Module bytewax.execution
How to execute your dataflows.
Run an instantiated Dataflow
using one of the entry
point functions in this module.
Epoch Configs
Epochs define the granularity of recovery in a bytewax dataflow. By default, we snapshot recovery every 10 seconds. You should only need to set this if you are testing the recovery system or are doing deep exactly-once integration work. Changing this does not change the semantics of any of the operators.
Expand source code
"""How to execute your dataflows.
Run an instantiated `bytewax.dataflow.Dataflow` using one of the entry
point functions in this module.
Epoch Configs
-------------
Epochs define the granularity of recovery in a bytewax dataflow. By default, we
snapshot recovery every 10 seconds. You should only need to set this if you are
testing the recovery system or are doing deep exactly-once integration work. Changing
this does not change the semantics of any of the operators.
"""
from typing import Any, Iterable, List, Optional, Tuple
from multiprocess import get_context
from bytewax.dataflow import Dataflow
from bytewax.recovery import RecoveryConfig
from .bytewax import ( # noqa: F401
cluster_main,
EpochConfig,
PeriodicEpochConfig,
run_main,
TestingEpochConfig,
)
# Due to our package structure, we need to define __all__
# in any submodule as pdoc will not find the documentation
# for functions imported here, but defined in another submodule.
# See https://pdoc3.github.io/pdoc/doc/pdoc/#what-objects-are-documented
# for more information.

**GIVEN PROBLEM 1**:
How would you rewrite the paragraph in the module documentation that begins "Epochs define the granularity" as a short list that keeps its main facts?
**GIVEN PROBLEM 2**:
Which names does the module documentation import from `.bytewax`? List every one.

**MATERIAL**:
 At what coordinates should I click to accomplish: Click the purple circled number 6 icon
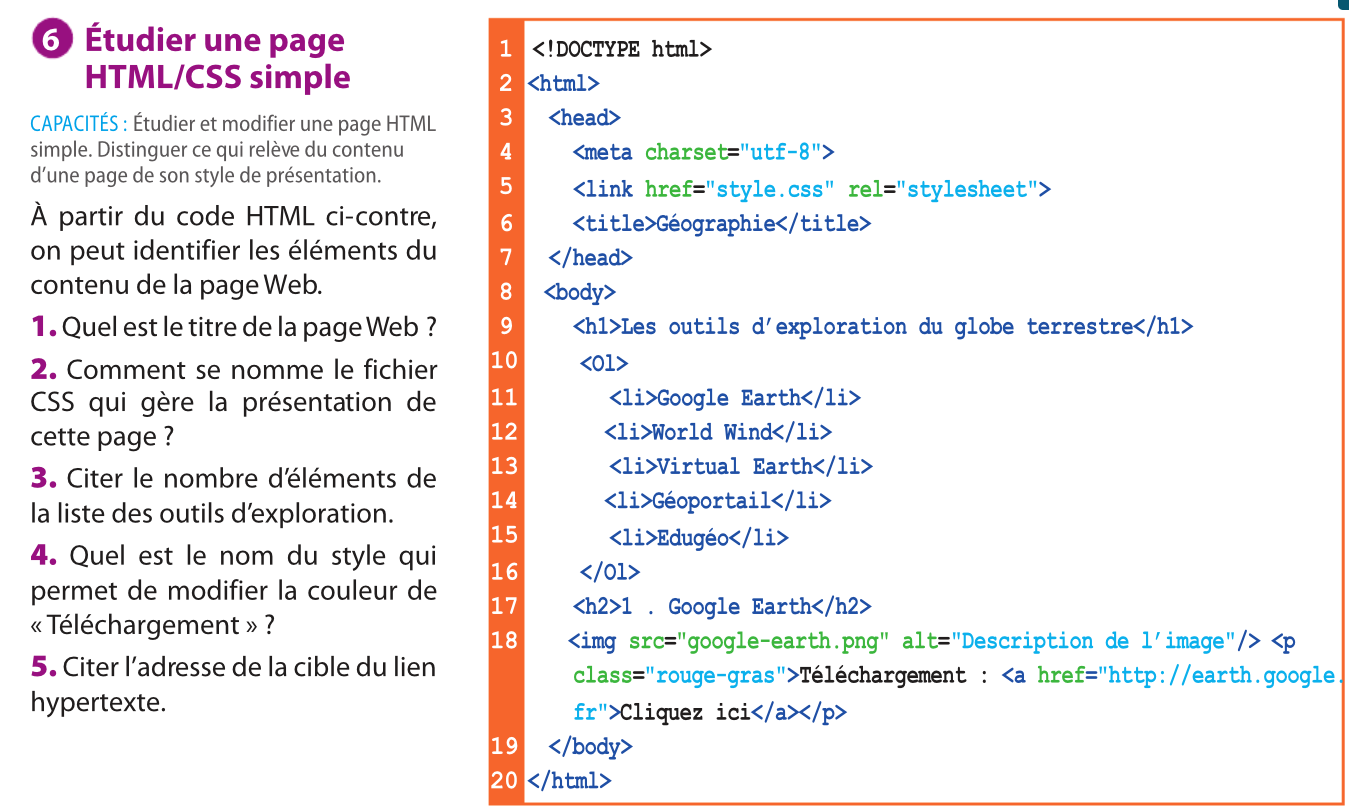pyautogui.click(x=52, y=41)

**WORKED SOLUTION 1**:
- Epochs set how finely recovery works in a bytewax dataflow.
- By default, recovery snapshots are taken every 10 seconds.
- You only need to change this setting when testing the recovery system or doing deep exactly-once integration work.
- Changing it does not change the semantics of any operator.

**WORKED SOLUTION 2**:
- cluster_main
- EpochConfig
- PeriodicEpochConfig
- run_main
- TestingEpochConfig